Problem requirements >> Write out every line below that contains "computer".
*** Source information Section Begins ***
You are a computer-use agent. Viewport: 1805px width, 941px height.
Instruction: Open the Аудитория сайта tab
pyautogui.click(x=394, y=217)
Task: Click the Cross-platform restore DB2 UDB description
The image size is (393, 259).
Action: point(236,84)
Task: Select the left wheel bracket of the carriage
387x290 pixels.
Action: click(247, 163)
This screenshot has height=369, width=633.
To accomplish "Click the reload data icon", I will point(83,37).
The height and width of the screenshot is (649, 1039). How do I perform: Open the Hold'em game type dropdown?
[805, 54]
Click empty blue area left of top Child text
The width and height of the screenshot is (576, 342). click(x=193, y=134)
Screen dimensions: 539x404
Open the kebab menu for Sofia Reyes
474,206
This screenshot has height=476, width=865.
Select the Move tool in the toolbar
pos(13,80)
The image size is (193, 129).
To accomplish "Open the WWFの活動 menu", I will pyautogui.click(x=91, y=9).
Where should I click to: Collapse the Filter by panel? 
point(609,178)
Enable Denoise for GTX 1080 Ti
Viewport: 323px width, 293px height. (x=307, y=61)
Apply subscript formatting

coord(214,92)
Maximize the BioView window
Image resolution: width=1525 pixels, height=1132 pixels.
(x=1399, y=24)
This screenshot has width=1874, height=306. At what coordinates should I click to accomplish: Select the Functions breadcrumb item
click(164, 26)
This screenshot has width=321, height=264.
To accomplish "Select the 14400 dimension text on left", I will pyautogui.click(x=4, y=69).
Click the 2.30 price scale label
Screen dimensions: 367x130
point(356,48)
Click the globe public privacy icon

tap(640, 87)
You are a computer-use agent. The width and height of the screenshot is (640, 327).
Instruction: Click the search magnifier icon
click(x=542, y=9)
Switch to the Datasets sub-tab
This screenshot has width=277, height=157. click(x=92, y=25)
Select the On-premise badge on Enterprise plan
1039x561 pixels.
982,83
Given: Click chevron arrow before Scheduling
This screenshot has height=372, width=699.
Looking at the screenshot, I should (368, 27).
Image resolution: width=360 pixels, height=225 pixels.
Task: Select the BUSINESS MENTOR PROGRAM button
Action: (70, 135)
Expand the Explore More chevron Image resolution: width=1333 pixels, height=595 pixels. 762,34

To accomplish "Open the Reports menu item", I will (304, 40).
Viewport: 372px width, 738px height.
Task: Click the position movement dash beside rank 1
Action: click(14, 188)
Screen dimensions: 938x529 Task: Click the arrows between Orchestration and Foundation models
*** Source information Section Ends ***
Output for this task >>
You are a computer-use agent. Viewport: 1805px width, 941px height.
You are a computer-use agent. The width and height of the screenshot is (640, 327).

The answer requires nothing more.